In the chapter “Bible-Believing Doubters,” MacArthur discusses the tendency of many pastors and evangelists today to “dress up” the Gospel to make it more appealing and palatable to the average nonbeliever. While we should strive to present the Gospel as clearly as possible, we deny its sufficiency if we believe that our technique adds any power to it. MacArthur writes, “Christians who search beyond Scripture for ministry strategies inevitably end up opposing Christ’s work, albeit unwittingly… Scripture is the perfect blueprint for all true ministry, and those who build according to any other plan are erecting a structure that will be unacceptable to the Master Architect” (120).
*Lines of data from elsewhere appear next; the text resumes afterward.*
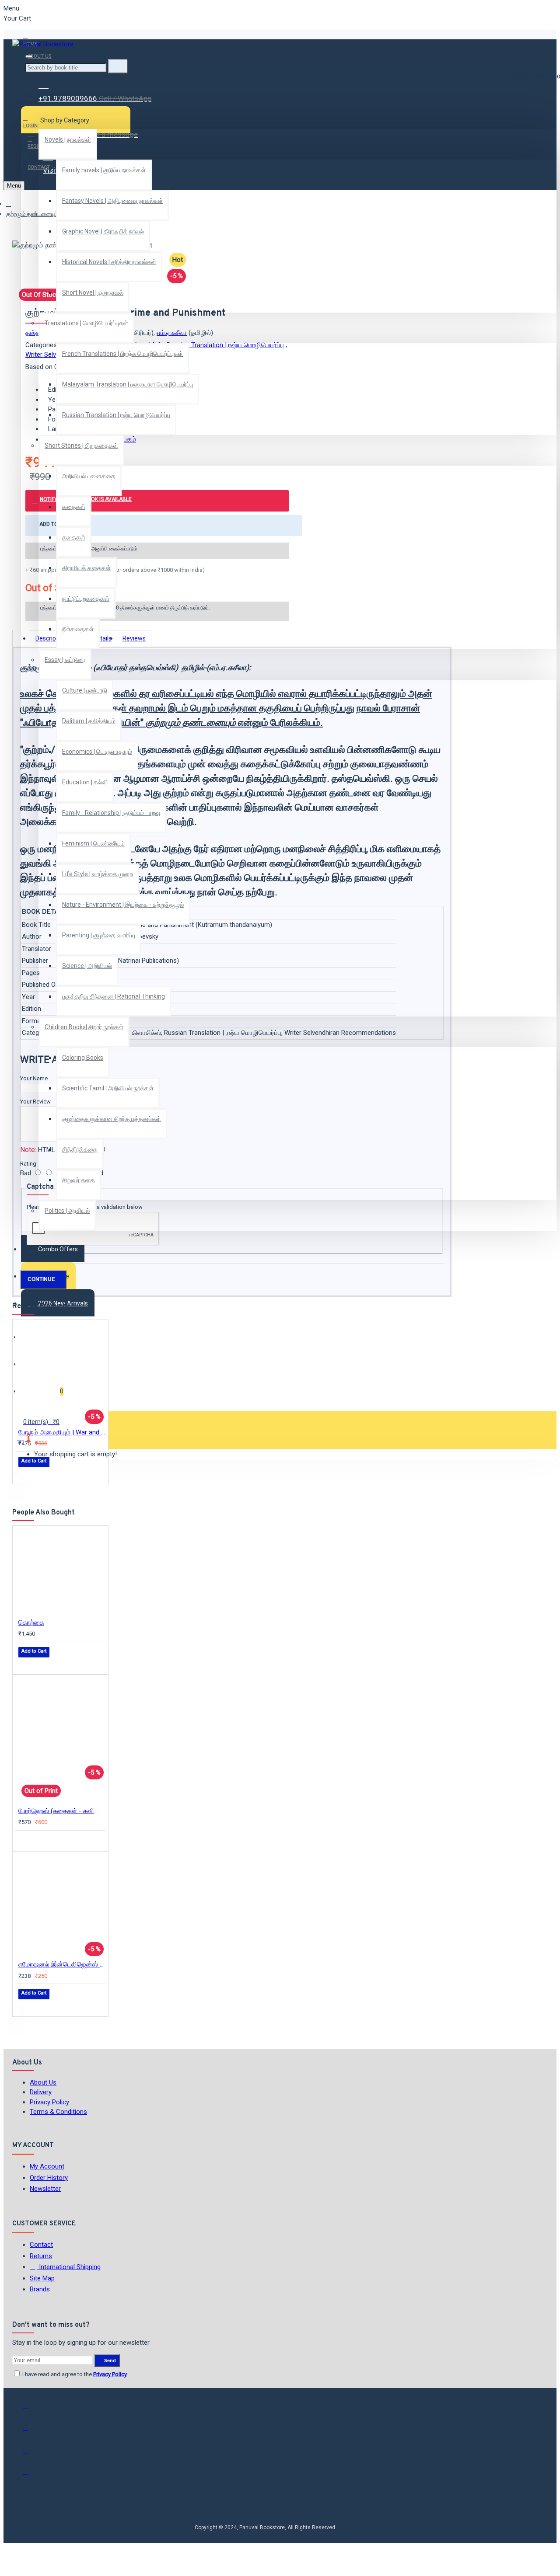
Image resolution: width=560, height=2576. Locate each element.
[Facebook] (32, 2410)
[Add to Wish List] (24, 1473)
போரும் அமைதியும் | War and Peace (62, 1432)
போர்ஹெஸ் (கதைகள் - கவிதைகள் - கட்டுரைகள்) (62, 1811)
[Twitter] (32, 2431)
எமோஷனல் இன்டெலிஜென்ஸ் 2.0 (62, 1964)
MacArthur also discusses the closely related problem of religious hedonism, the use of gimmicks and glamor to make Christianity “relevant.” The effect of liberal theology on the church has been disastrous because it teaches that Scripture alone is not adequate. The seeker-sensitive movement is guilty of this heresy, because it fails to trust in God’s power to draw sinners to Himself. Instead, it relies on a pragmatic policy of marketing, in an attempt to lure people to services and events. But this idea is fatally flawed because it is based on human wisdom rather than God’s. What you lure people with is what you’ll keep them with. Under all the advertising, the Gospel is shuffled aside or treated merely as an add-on, an app you can use (or not) to improve yourself. Pragmatism “has succumbed to the humanistic notion that man exists for his own satisfaction” (155).
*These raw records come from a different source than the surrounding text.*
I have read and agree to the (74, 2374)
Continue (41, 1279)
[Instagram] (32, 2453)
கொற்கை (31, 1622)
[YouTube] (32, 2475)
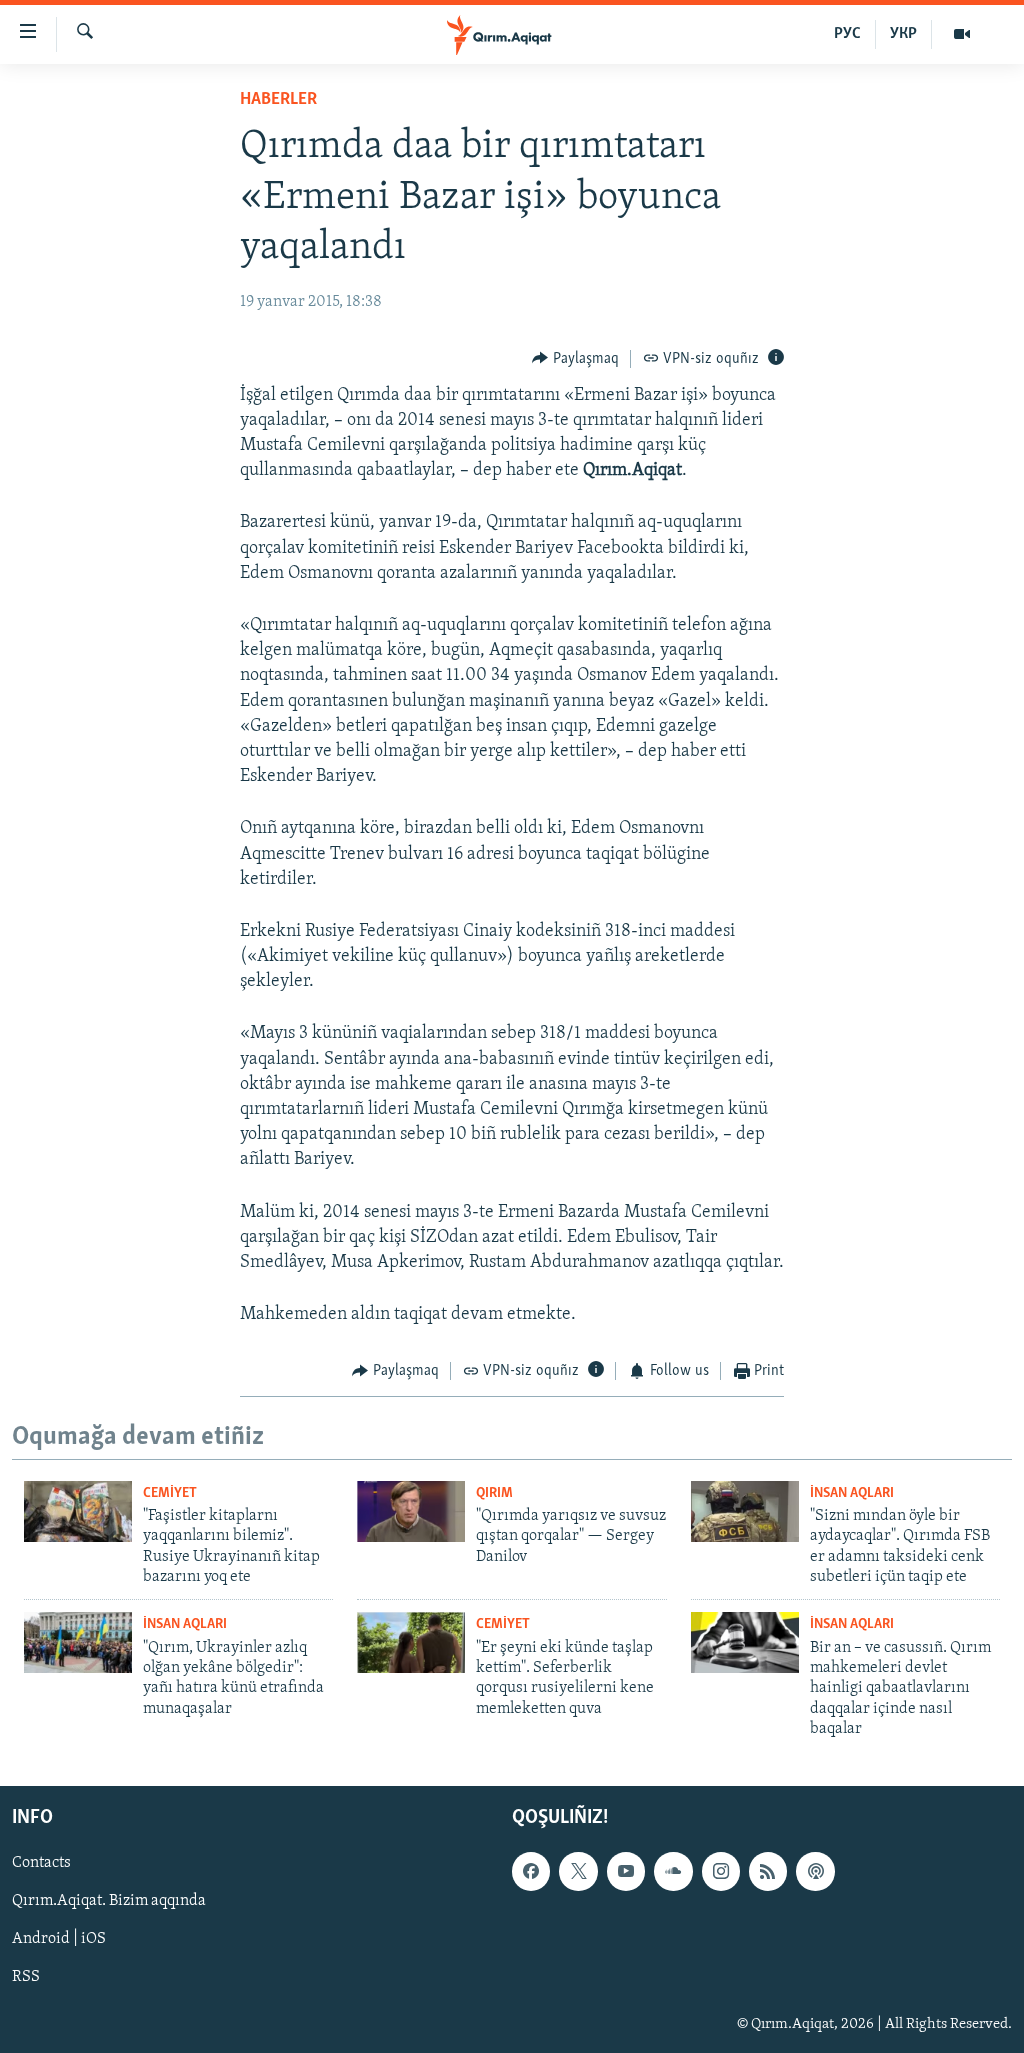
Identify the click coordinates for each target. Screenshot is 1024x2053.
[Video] (962, 34)
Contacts (41, 1863)
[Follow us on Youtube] (626, 1871)
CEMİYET (170, 1493)
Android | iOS (59, 1939)
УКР (903, 34)
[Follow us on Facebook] (531, 1871)
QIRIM (494, 1493)
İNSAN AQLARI (852, 1493)
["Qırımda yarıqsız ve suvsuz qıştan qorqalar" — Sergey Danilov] (411, 1511)
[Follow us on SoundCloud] (673, 1871)
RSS (26, 1977)
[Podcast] (815, 1871)
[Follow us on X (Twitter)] (578, 1871)
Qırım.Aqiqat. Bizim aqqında (109, 1901)
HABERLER (278, 100)
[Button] (575, 359)
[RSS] (768, 1871)
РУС (847, 34)
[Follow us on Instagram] (721, 1871)
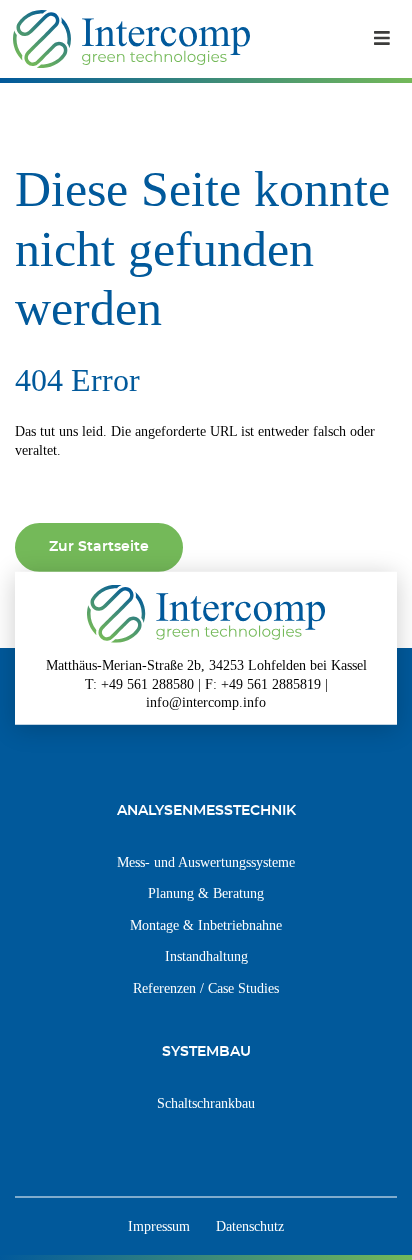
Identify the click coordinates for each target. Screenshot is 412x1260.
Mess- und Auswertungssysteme (206, 862)
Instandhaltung (206, 956)
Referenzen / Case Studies (206, 988)
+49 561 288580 (147, 683)
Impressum (159, 1226)
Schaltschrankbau (206, 1103)
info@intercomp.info (206, 702)
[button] (382, 39)
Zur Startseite (99, 546)
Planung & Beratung (206, 893)
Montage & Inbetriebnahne (206, 925)
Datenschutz (250, 1226)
As I slowly worked my way through this book, I was amazed at how often I unconsciously assume that what God has provided is not enough. “Oh, well, God’s provision doesn’t really cover THIS area” or “God is more concerned about this over here; He’s not really involved in that problem over there.” MacArthur doesn’t mince words and I appreciate his firmly biblical perspective on the issue. It’s been very challenging and very necessary for me to be educated on this issue, basic as it may seem. I think the sufficiency of Christ and His Word is something many Christians would agree with, but don’t really define clearly enough to work it out practically in our everyday lives. We scrape by somehow, but futility is a hallmark of our lives. And yet we possess such riches in Christ!

This might be a weak illustration, but I finished this book while on vacation at the beach and while I was there, I felt the lack of some toiletries that I had planned not to pack because of space constraints. The night before we left, I was repacking and found the items I had been missing at the bottom of my bag! I had them with me all week, but in the hurry of getting everything together, I forgot that I did pack them after all. It reminded me of MacArthur’s oft-repeated thesis in this book: in Christ and His Word, the Christian has already everything he or she needs to live a godly life. We’ve had it the whole time — from the moment of salvation until forever. When we fail to believe and live this, we will always feel a lack. No secular wisdom can adequately address our needs.

I am not usually a proponent of blanket recommendations, but this is one book that I highly recommend to every Christian. Christ is sufficient!